The Finance Bill 2025 is here, and unlike its predecessor that sparked nationwide Gen Z-led protests in 2024, this year’s version takes a softer approach.
The 2024 bill was widely rejected for targeting individuals with tax hikes on basic goods and proposing a controversial motor vehicle tax, triggering mass demonstrations that led to its withdrawal.
In contrast, the 2025 bill treads more carefully. It focuses on businesses and refining existing tax laws instead of introducing fresh taxes. However, some observers claim the bill has some sinister motive, describing it as “panya anayeuma akipuliza.” The government aims to raise an additional Sh 35 billion through these changes.
The Cabinet has approved the proposed bill, and it’s currently in the public participation phase before being tabled in Parliament. Kenyans have been invited to give their views, marking a notable attempt at inclusivity this time around.
Previously, parliamentary leadership had hinted that the government would use social media as one of the avenues it would deploy in the collection of views, since not everyone has the chance to show up and contribute at public participation meetings.
So, what’s in the bill? Here’s a breakdown of the good, the bad, and the ugly.

INFORMATION GIVEN ::
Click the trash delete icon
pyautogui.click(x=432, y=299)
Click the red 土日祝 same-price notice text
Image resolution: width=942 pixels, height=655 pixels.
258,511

TASK OBJECTIVE :: Reproduce the part of the Finance Bill 2025 text that opens with the words "The Finance Bill" and closes with "a softer approach.", word for word.

WRITTEN ANSWER ::
The Finance Bill 2025 is here, and unlike its predecessor that sparked nationwide Gen Z-led protests in 2024, this year’s version takes a softer approach.